In August 2015, he was one of 98 members of the Los Angeles Jewish community who signed an open letter supporting the proposed nuclear agreement between Iran and six world powers led by the United States "as being in the best interest of the United States and Israel."

Beginning on September 28, 2015, PBS presented the six-episode television series I'll Have What Phil's Having, in which Rosenthal goes to locations around the world to explore their food culture. After six episodes, the series was not renewed. On January 12, 2018, Netflix premiered a reworked version of the show, titled Somebody Feed Phil. His brother Richard "Rich" Rosenthal serves as an executive producer.
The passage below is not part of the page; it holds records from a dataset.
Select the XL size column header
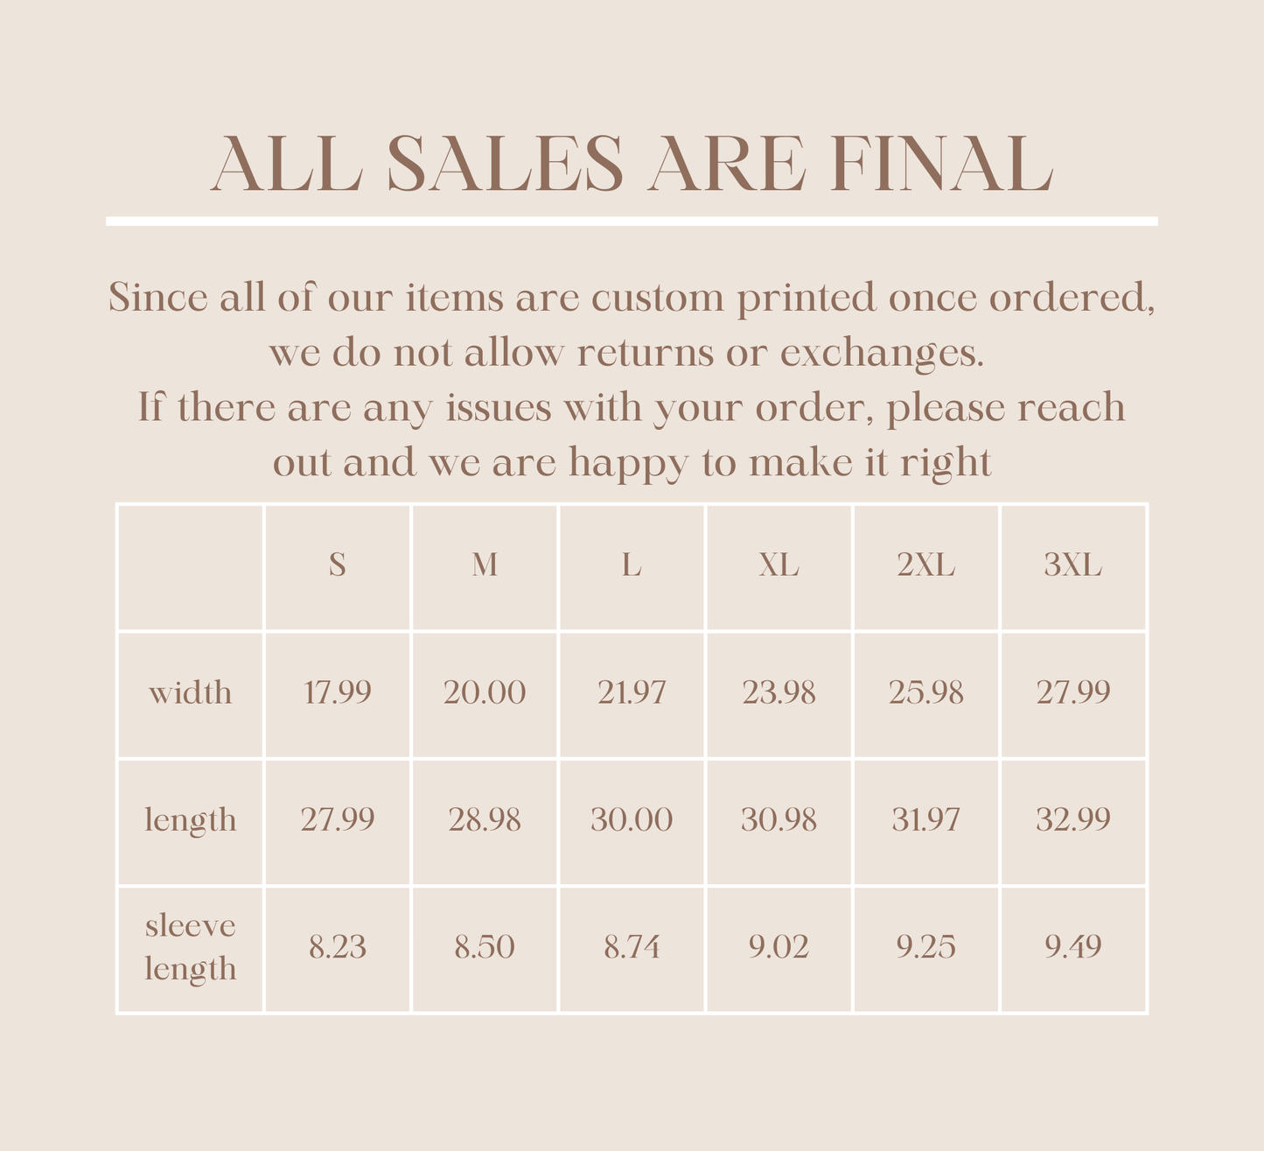The width and height of the screenshot is (1264, 1151). [779, 565]
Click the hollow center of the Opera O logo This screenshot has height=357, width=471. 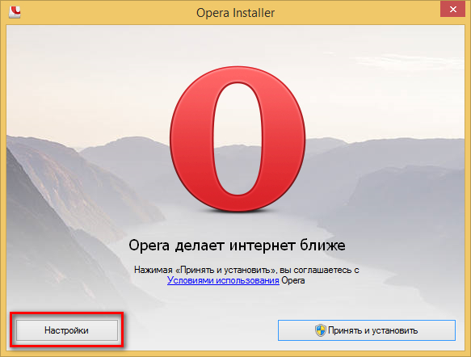238,139
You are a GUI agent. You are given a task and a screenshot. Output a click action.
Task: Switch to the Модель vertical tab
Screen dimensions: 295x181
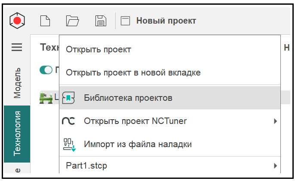click(17, 82)
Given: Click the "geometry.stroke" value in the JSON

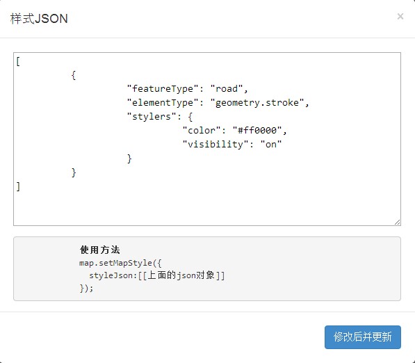Looking at the screenshot, I should coord(259,103).
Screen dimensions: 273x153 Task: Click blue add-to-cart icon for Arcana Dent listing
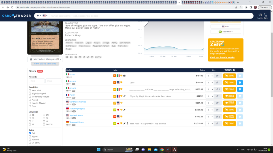point(240,82)
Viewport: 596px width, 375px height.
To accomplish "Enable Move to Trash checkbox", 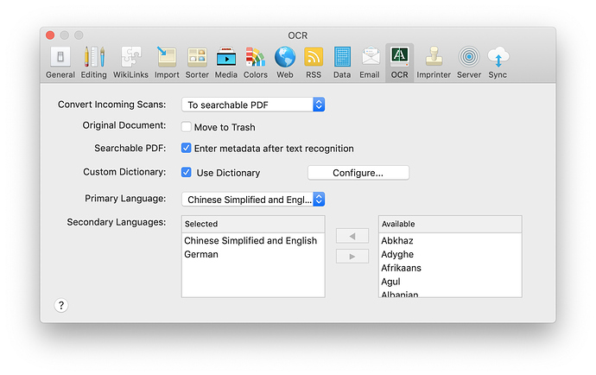I will point(187,127).
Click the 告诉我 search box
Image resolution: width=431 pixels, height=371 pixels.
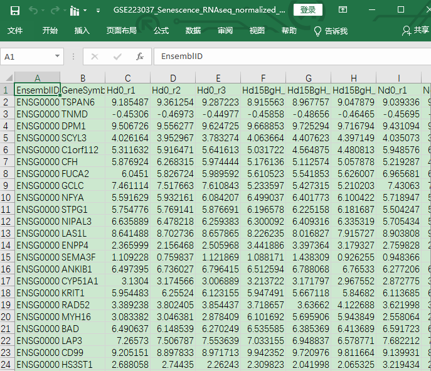[331, 31]
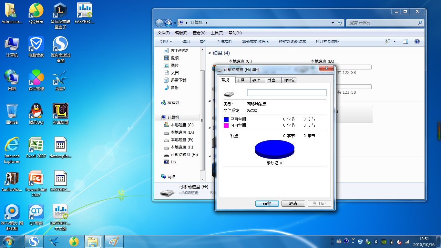Click the 取消 button

click(293, 203)
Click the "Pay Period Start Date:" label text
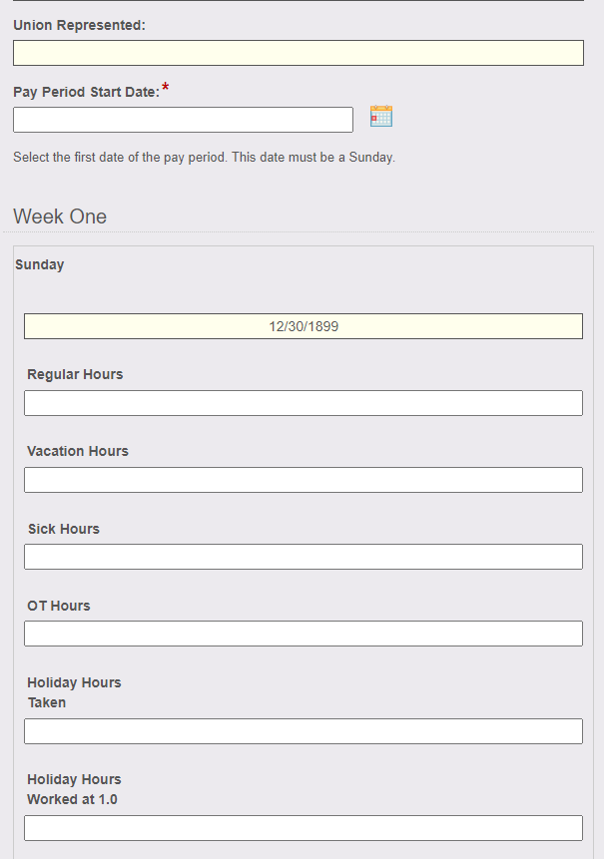The width and height of the screenshot is (604, 859). tap(87, 92)
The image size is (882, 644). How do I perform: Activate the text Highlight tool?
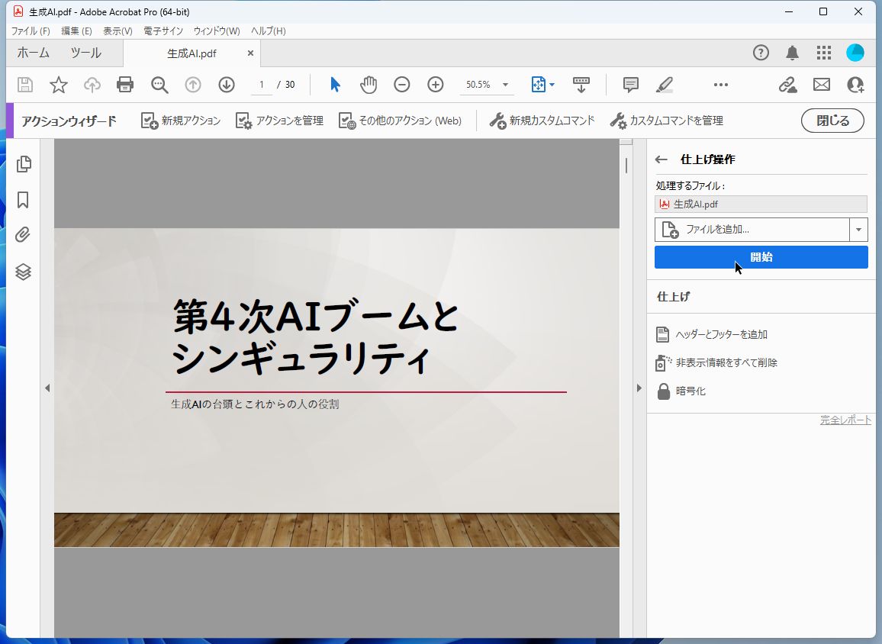click(x=664, y=85)
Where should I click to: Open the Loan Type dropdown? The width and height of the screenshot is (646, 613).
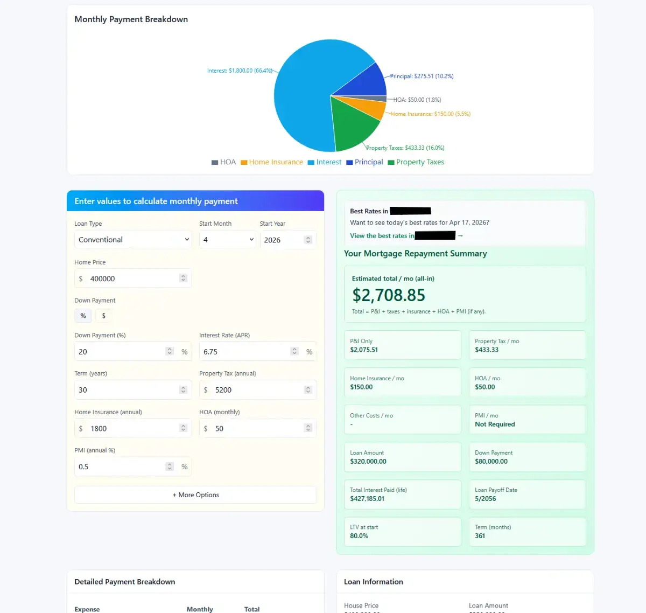(x=132, y=239)
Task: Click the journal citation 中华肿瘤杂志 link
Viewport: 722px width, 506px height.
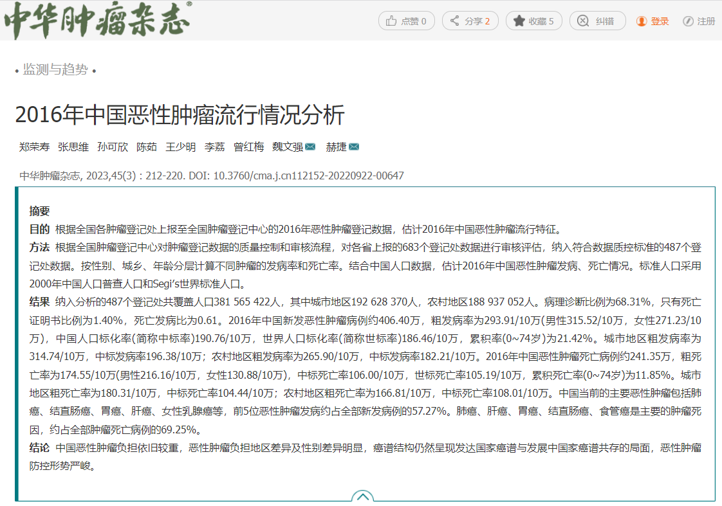Action: click(50, 176)
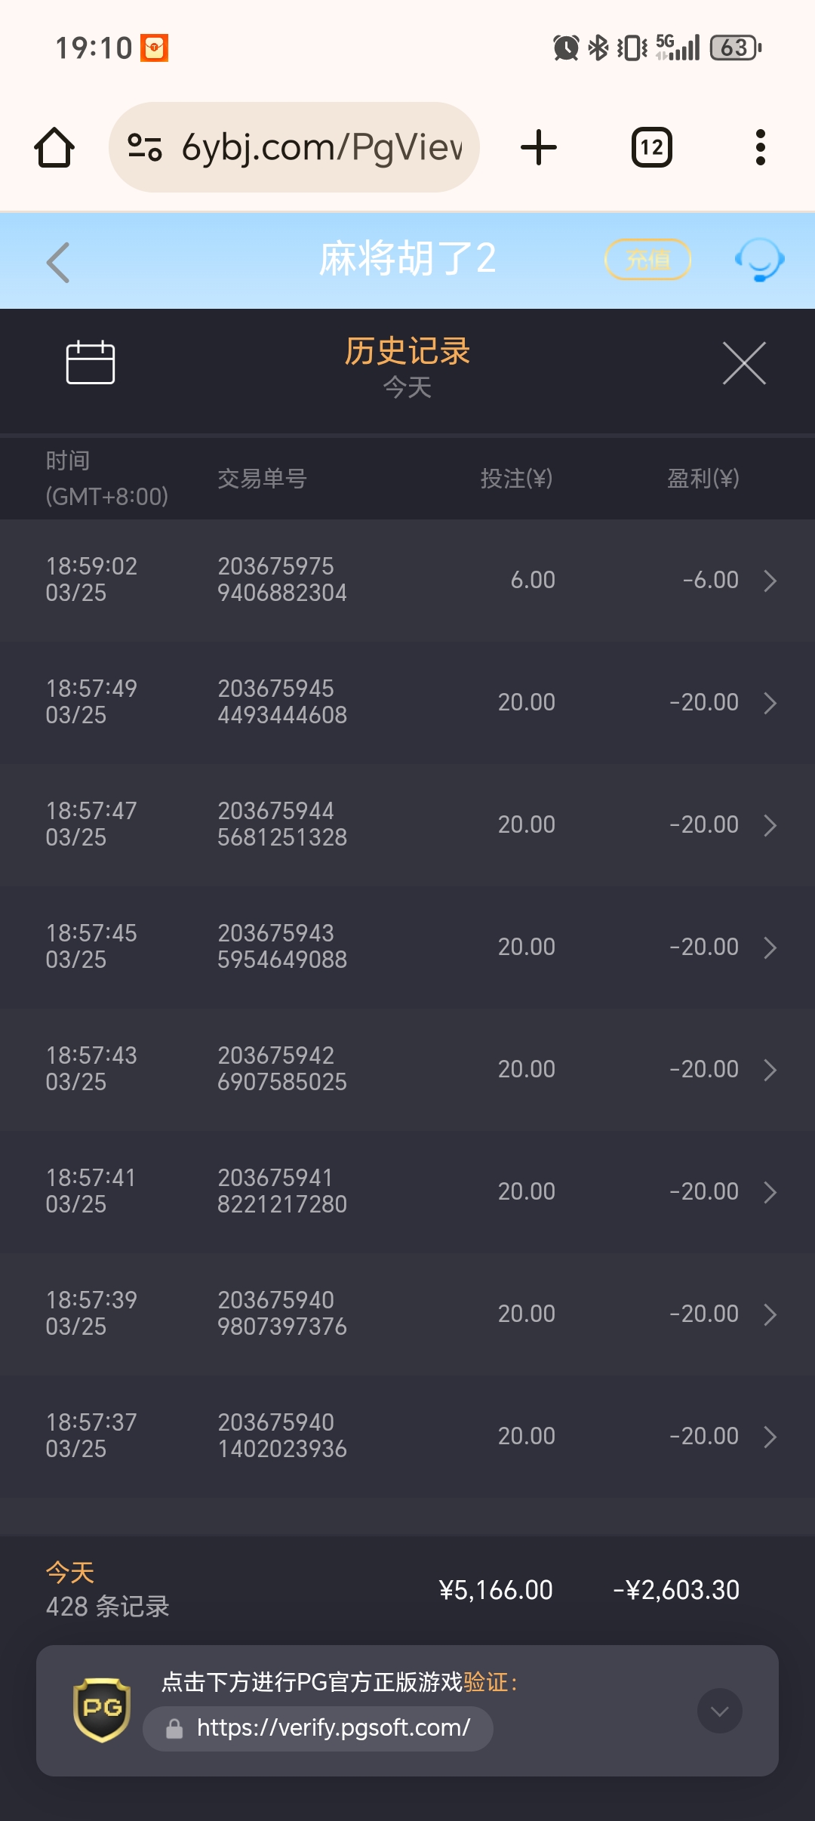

In addition to the film industry, Rosenthal became involved in the dining business. His newest investment is the diner "Max and Helen's", in partnership with award-winning chef Nancy Silverton in the Los Angeles neighborhood of Larchmont Village.

===Books===

Just Try It! Someplace New! (A Phil & Lil Book) (2026) (with Lily Rosenthal)

Phil's Favorites: Recipes from Friends and Family to Make at Home (A Cookbook) (2025)

Just Try It! (Phil & Lil) (2024) (with Lily Rosenthal)

Somebody Feed Phil the Book: Untold Stories, Behind-the-Scenes Photos and Favorite Recipes: A Cookbook (2022)

You're Lucky You're Funny: How Life Becomes a Sitcom (2007)

== Philanthropy ==
Rosenthal serves on the Creative Council of Represent.Us, a nonpartisan anti-corruption organization.

He and the Rosenthal Family Foundation launched a national campaign called "Somebody Feed the People" to support organizations that provided meals to voters waiting in long lines during the 2020 United States presidential election, matching contributions up to $250,000.

== Personal life ==
Rosenthal married Monica Horan, whom he met in college at Hofstra, in 1990. They have 2 children, Lily, who has written several children's books with him, and Ben. They live in Los Angeles.